The group said commercial sales grew strongly by 26.4 per cent to £34.7m in the 14 weeks to January 12, against a 1.3 per cent decline in like-for-like sales in its store estate, which compares favourably with the profits warning issued in the run up to the previous Christmas period.
MARGINS DOWN: JD Wetherspoon reported an 8 per cent surge in festive sales but warned rising overheads would dent profit margins as it faces higher energy bills and wage costs.
The group, which has around 860 pubs and almost 30,000 staff, said half-year margins were expected to be around 1.1 per cent lower than its previous financial year in the face of higher tax, utilities, labour, bar and food supply costs, as well as marketing expenses.
The pub chain added its corporation tax bill was expected to hit 27.5 per cent this year.
Shares in the group dropped 2 per cent as today's margin blow overshadowed the sales cheer, with expectations for further cost pressures when this April's above-inflation alcohol duty increases come into effect.

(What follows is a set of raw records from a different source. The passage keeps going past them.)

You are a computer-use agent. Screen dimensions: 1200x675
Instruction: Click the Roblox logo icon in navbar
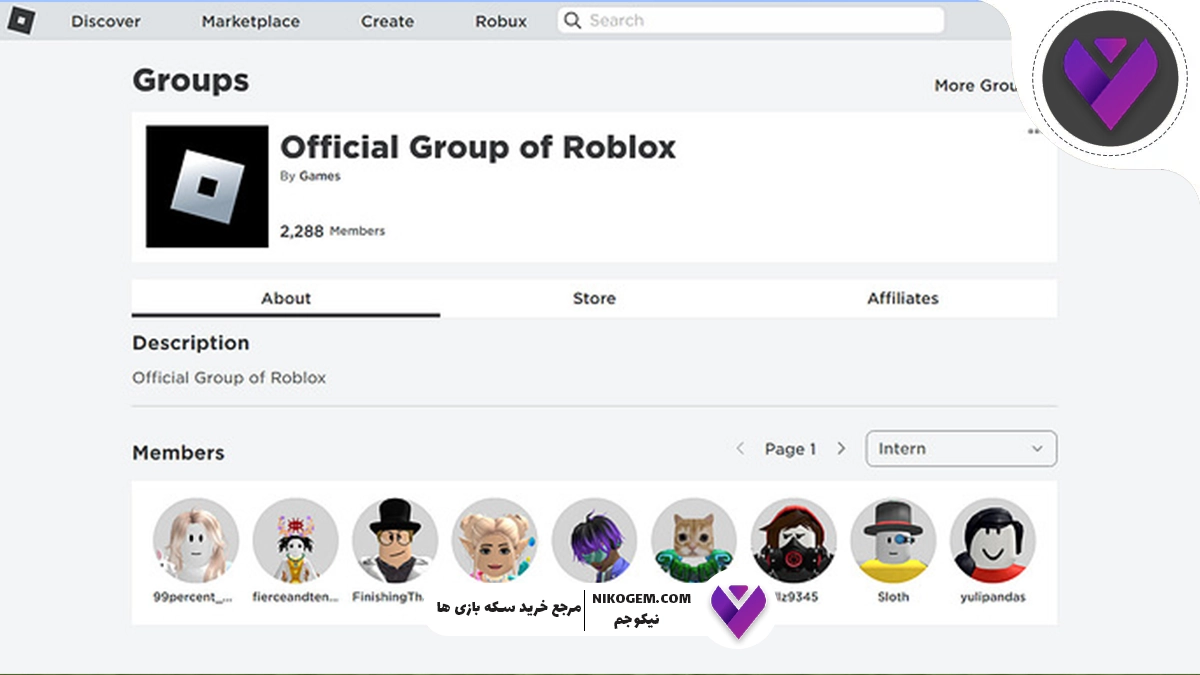(21, 21)
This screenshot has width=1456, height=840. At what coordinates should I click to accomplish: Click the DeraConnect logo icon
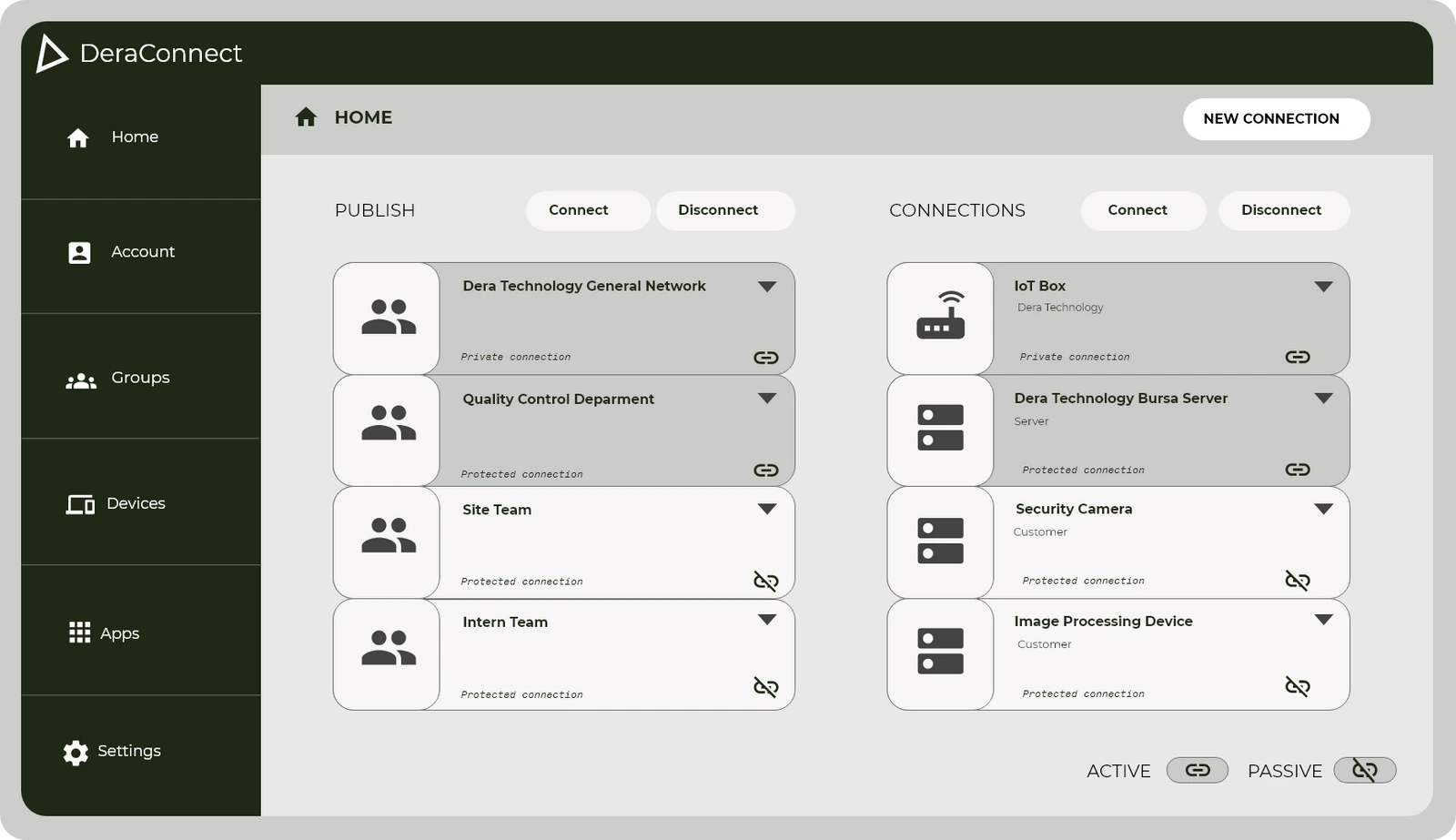click(x=51, y=54)

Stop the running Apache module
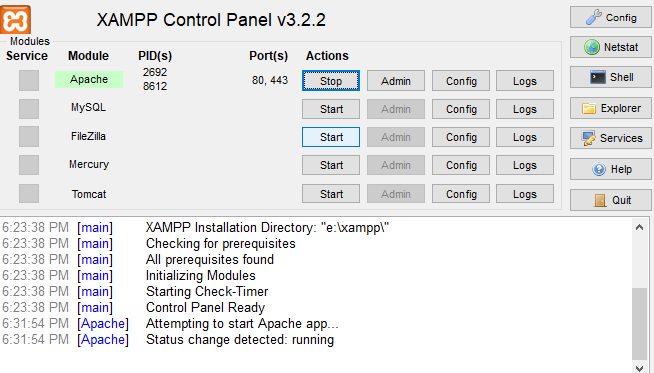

PROFITS WARNING: French Connection has warned of more big losses after its UK sales remained in decline in the wake of softer trading in the run-up to Christmas.
The fashion chain said the 2.9 per cent fall in UK like-for-like sales for the 24 weeks to January 12 partly reflected the decision to delay the start of its winter sale by one week in an attempt to boost the value of the brand.
Having reported a half-year loss of £6.3m in September, French said it expects this figure to rise to between £7.5m and £8m for the year to the end of January.
The guidance is much worse than City forecasts, causing shares in French Connection to open more than 15 per cent lower today. Analysts at Seymour Pierce stockbrokers warned it will be another two years until the company breaks even.
POWER SUPPLY: Rolls-Royce has secured a contract worth 75 million US dollars (£47 million) to supply PetroChina with equipment and services to power the flow of natural gas through the country's West-East Pipeline Project, which is the world's longest pipeline and a key part of China's drive for cleaner energy.